The first of these gaps directly relates to the second objective of this review. Although we have drawn some tentative conclusions above, the generalisability of these findings to LMIC is questionable at best, since nearly 90% of the studies identified were from high-income countries. In contrast, 85% of the world’s population is expected to live in LMIC by 2030 [123], making this is an extremely important omission.

Not only was there a noticeable lack of population-based studies from LMIC, but those studies that were identified were less consistent in their findings than those from HICs. This may be in part due to the reduced statistical power of studies from areas where treatment rates are low, meaning that larger sample sizes are needed to detect an association. More research is urgently needed in LMIC – especially in those countries for which no population-based studies were identified – to determine whether the same factors are associated with treatment-seeking for CMD in non-Western settings, using large enough samples to detect an association.

Secondly, there was also a notable lack of published evidence on several contextual factors, in particular health systems factors that are likely to affect treatment-seeking. This includes the availability of services, the geographical accessibility of those services, and characteristics of services such as opening times, which are central to several models of access to health care [15, 124, 125]. This is a crucial gap, as such evidence could usefully inform service planning to expand access to care.

The extent to which distance affects treatment-seeking has particular relevance to debates around decentralisation and integration of mental health care [126]. Facility-based studies have pointed to distance and travel time as a potentially important determinant of health service utilisation [127,128,129,130,131], which contrasts with the lack of evidence supporting an association with urban/rural residence found in this review. However, these studies cannot disentangle geographic differences in prevalence from differences in treatment seeking behaviour. Furthermore, unless they assess the use of all health facilities in a given area – both public and private – it is not clear if distance affects whether affected individuals seek any care, or if it merely influences the choice of provider among those who do decide to seek treatment. This review showed that there is a lack of population-based data on the influence of geographic accessibility on the uptake of health services for CMD, with the exception of crude comparisons of rural and urban areas, for which no association was found with treatment-seeking.

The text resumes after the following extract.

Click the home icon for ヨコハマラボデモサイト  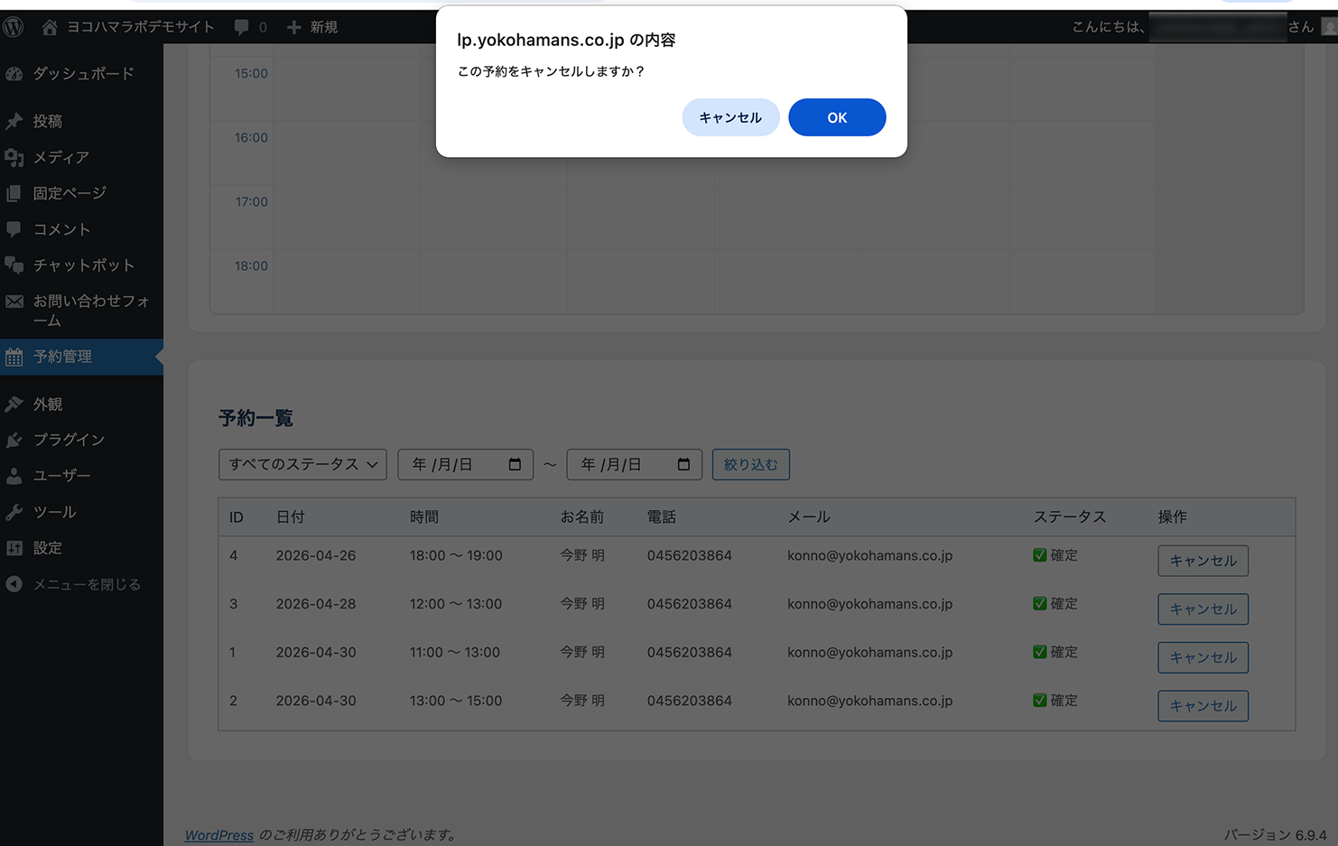pyautogui.click(x=50, y=27)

Finally, none of the studies included here justified their sample size with regard to the relationship between treatment-seeking and the factors investigated. It is therefore possible that the lack of associations identified in some of the studies included here are the result of under-powered studies, rather than a genuine lack of association. To build the evidence base in this area and confirm the hypotheses generated by the current review, future studies should ensure that they have sufficient statistical power to detect an association with the factors investigated.

Conclusions

This review found that the set of factors most consistently associated with formal health service utilisation for CMD among the adult population were need factors, with inconsistent evidence of an association with predisposing factors – specifically demographic factors – and little evidence to support an association with enabling factors. Health system factors, such as the availability and accessibility of services, are under-researched in population-based studies. Research in low and middle-income countries is urgently needed to enhance our understanding of treatment-seeking for CMD in order to inform efforts to expand access to effective interventions and increase health service utilisation for CMD by those with greatest need for care.